Who’d Know If She Was Worried?
ABC is pulling Commander in Chief despite Geena Davis’s Golden Globe win as best actress.
Thank god.
I gave up watching the show after two episodes — mostly because I can’t stand Geena Davis, whose wooden acting consisted of looking like a deer caught in headlights whenever some grave matter of state arose. I probably wouldn’t have watched past the first episode, either, had it not been for my morbid fascination with her forehead.
It doesn’t move. Ever.
Not when she learned the President died and his aides wanted her to resign rather than following Constitutional procedures and assuming the Presidency. Not when she had to tell her husband — formerly her Chief of Staff — that she was naming someone else to the position. Not when it looked like her teenaged daughter’s diary, complete with the standard hormonal rants about what an awful mother she has, looked like it might have fallen into her political opponents’ hands. Never.
I wondered for a while whether Ms. Davis had simply had too much botox, but then I caught a re-run of Thelma and Louise and realized that her alleged acting abilities all reside below her brow, and maybe below her famously full pout, too. (On an entirely different topic: it really is odd looking at old movies and seeing just how much whiter actors’ teeth are these days. Freaky.)

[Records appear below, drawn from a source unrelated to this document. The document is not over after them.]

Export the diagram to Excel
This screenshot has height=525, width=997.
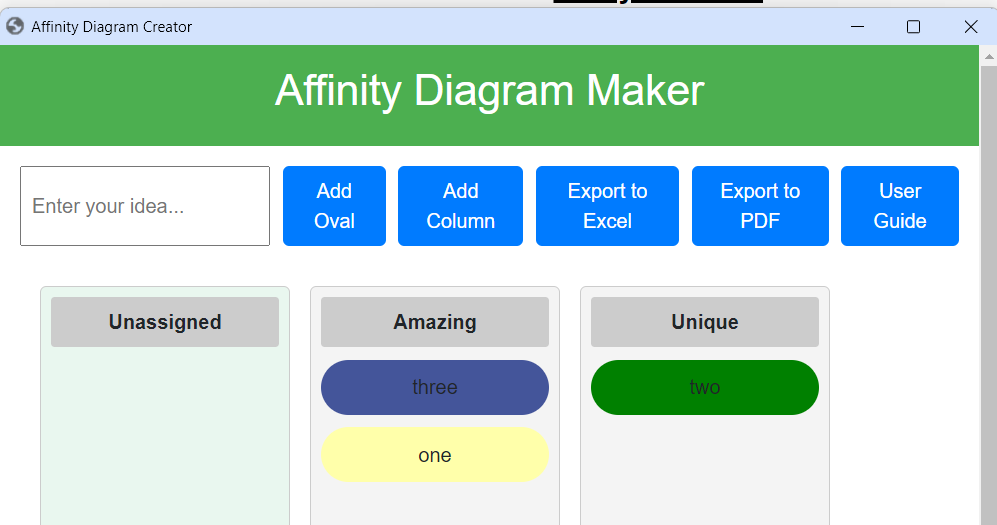pyautogui.click(x=607, y=206)
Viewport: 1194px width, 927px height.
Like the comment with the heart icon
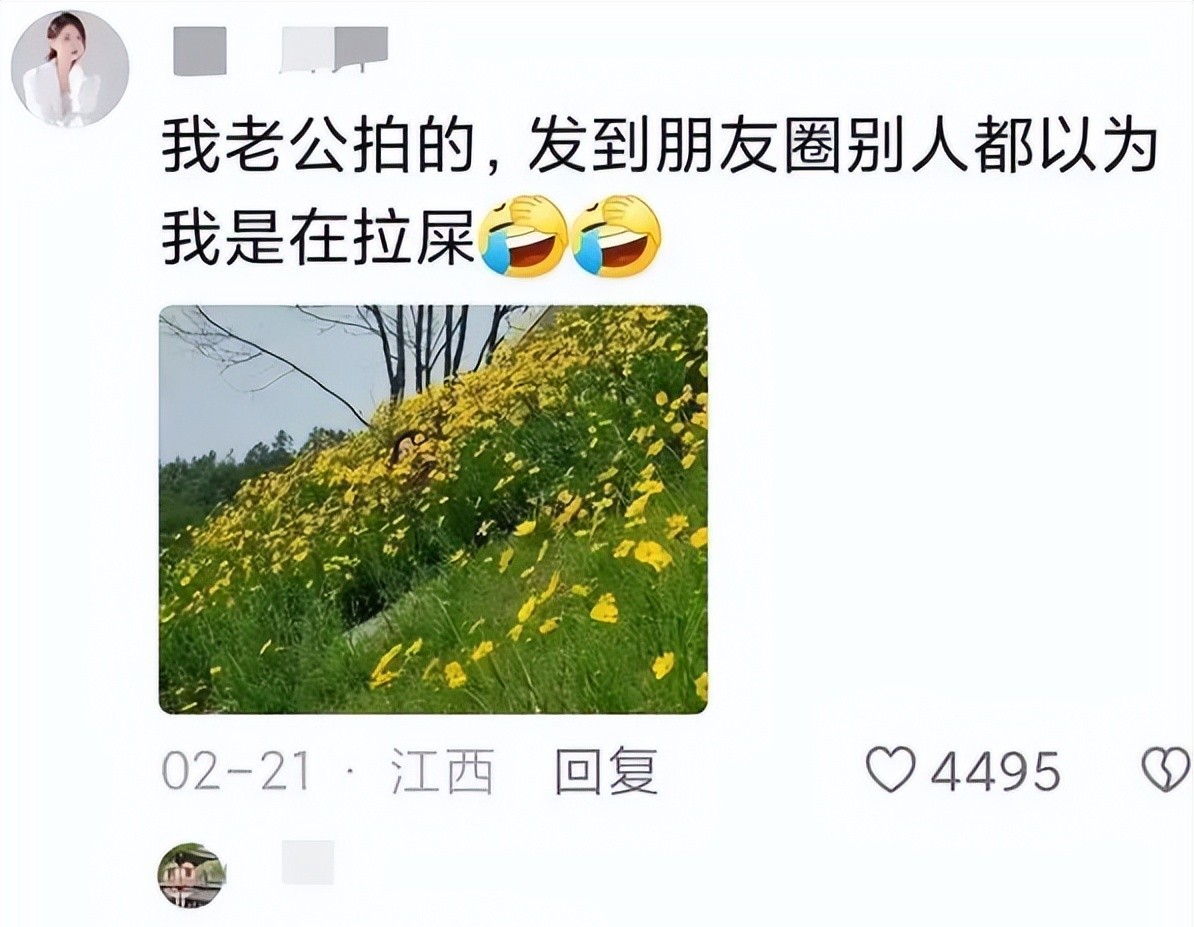(x=891, y=769)
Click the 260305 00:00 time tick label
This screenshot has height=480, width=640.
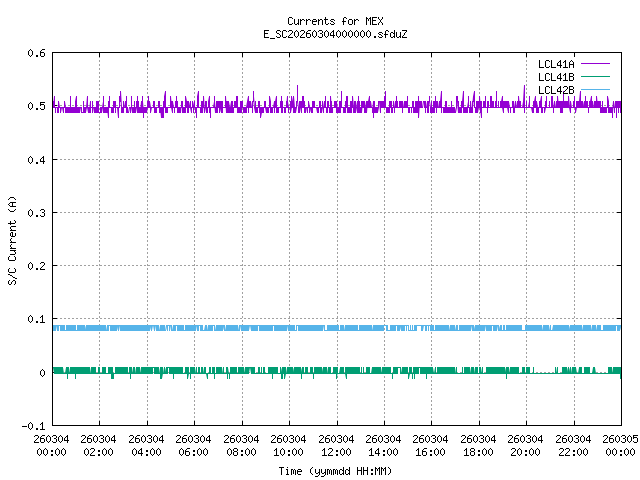point(620,445)
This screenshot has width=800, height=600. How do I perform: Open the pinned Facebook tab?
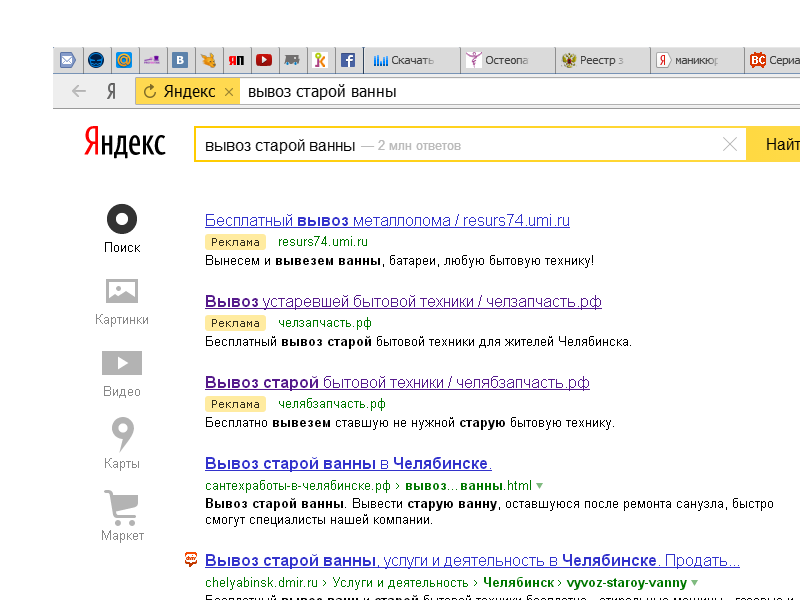[x=348, y=60]
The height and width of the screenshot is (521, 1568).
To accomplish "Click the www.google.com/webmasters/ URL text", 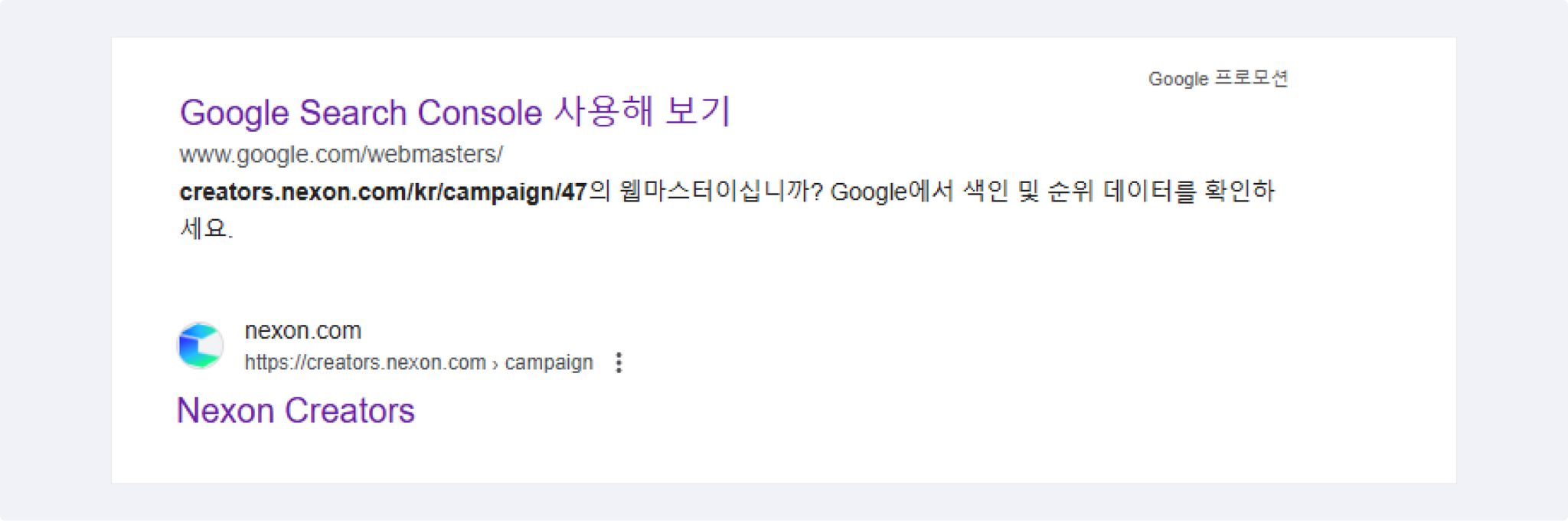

This, of course, does not explain how the hell she won a Golden Globe award. Considering the other winners — Felicity Huffman, who played a man preparing for sex-change surgery in “Transamerica”, Phillip Seymour who played gay author Truman Capote in “Capote” and the smash hit Homo, Homo on the Range Brokeback Mountain — maybe the judges simply got confused by Ms. Davis’s 6-foot frame and mistook her for a man playing a woman playing a mannequin.